**WRITTEN EXERCISE:**
Reproduce verbatim the lines of the material from the line containing "Parker (528, 1176)" up to and including its final line.

**SUPPLIED MATERIAL:**
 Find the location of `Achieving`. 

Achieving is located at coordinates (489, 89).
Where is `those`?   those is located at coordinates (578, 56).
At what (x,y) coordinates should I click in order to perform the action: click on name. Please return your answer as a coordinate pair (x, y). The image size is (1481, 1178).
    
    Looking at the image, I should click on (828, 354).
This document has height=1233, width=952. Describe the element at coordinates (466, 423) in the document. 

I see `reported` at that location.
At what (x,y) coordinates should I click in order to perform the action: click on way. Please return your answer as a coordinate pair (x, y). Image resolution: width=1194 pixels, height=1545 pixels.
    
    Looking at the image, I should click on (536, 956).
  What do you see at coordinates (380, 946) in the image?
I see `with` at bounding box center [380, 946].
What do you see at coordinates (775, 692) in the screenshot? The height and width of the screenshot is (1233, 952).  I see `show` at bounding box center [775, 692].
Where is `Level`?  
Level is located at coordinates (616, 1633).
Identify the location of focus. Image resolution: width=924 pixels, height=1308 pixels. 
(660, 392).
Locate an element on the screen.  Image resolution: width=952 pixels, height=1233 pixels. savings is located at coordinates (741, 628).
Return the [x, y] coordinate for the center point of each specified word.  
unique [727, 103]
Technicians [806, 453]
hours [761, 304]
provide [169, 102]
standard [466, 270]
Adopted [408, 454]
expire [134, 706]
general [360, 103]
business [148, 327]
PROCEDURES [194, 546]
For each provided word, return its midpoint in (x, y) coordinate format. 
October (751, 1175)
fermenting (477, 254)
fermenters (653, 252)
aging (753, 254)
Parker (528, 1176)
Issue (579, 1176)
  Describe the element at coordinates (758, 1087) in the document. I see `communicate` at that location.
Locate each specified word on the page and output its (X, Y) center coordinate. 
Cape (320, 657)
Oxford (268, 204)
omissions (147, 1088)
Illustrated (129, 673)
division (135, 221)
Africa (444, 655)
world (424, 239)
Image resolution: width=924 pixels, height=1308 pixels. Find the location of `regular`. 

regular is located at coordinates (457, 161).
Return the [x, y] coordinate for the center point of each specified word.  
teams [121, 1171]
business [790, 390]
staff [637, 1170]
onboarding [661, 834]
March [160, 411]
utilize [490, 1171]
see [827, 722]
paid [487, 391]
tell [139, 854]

**CORRECT RESULT:**
Parker (528, 1176)
Issue (579, 1176)
  Describe the element at coordinates (758, 1087) in the document. I see `communicate` at that location.
Locate each specified word on the page and output its (X, Y) center coordinate. 
Cape (320, 657)
Oxford (268, 204)
omissions (147, 1088)
Illustrated (129, 673)
division (135, 221)
Africa (444, 655)
world (424, 239)
Image resolution: width=924 pixels, height=1308 pixels. Find the location of `regular`. 

regular is located at coordinates (457, 161).
Return the [x, y] coordinate for the center point of each specified word.  
teams [121, 1171]
business [790, 390]
staff [637, 1170]
onboarding [661, 834]
March [160, 411]
utilize [490, 1171]
see [827, 722]
paid [487, 391]
tell [139, 854]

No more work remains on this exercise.